The Kazakh National Security Committee (KNB), whose agents seized Yesergepov, said in a statement that the editor was being investigated for allegedly disclosing state secrets, a crime punishable by up to three years in prison. Yesergepov's newspaper had published two internal KNB memos marked classified alongside an article about a criminal case. The November 21 article (headlined "Who Rules the Country – the President or the KNB?") said the head of the agency's Zhambyl regional office had tried to influence a local prosecutor and judge in a tax case involving a local distillery.
Yesergepov was being treated for hypertension at the Cardiology Institute in Almaty, the Kazakh Service of the U.S. government-funded Radio Free Europe/Radio Liberty (RFE/RL) reported.

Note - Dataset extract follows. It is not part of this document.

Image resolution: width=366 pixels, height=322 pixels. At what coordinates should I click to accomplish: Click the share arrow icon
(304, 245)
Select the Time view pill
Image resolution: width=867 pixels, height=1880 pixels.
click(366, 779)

"Snatching a journalist from his hospital bed and keeping him incommunicado like a dangerous criminal does not become the nation soon to lead the Organization for Security and Co-operation in Europe – the region's top human rights monitoring body," said CPJ Europe and Central Asia Program Coordinator Nina Ognianova. "Yesergepov must be immediately released."
A KNB press release said the editor had not responded to earlier summonses seeking to question him. The KNB did not say whether it was providing medical care for Yesergepov, who reportedly suffers from a chronic condition that requires medication.
Raushan Yesergepova told RFE/RL that the officers did not inform hospital staff where they were taking her husband or why he was being detained. Colleagues later learned from the KNB's Almaty office that the editor was considered a suspect in a criminal case. He was taken to the Zhambyl regional office in southern Kazakhstan for interrogation, and family members have been barred from seeing him, said Rozlana Taukina, director of the Almaty-based press freedom group Journalists in Danger.
"The KNB abducted Yesergepov from the hospital, did not let him inform his family and doctors, and now deny visitation rights to his family," Taukina told CPJ.
In December, KNB agents looking for leaked documents searched the Alma-Ata Info newsroom and confiscated seven computer hard drives, Taukina said.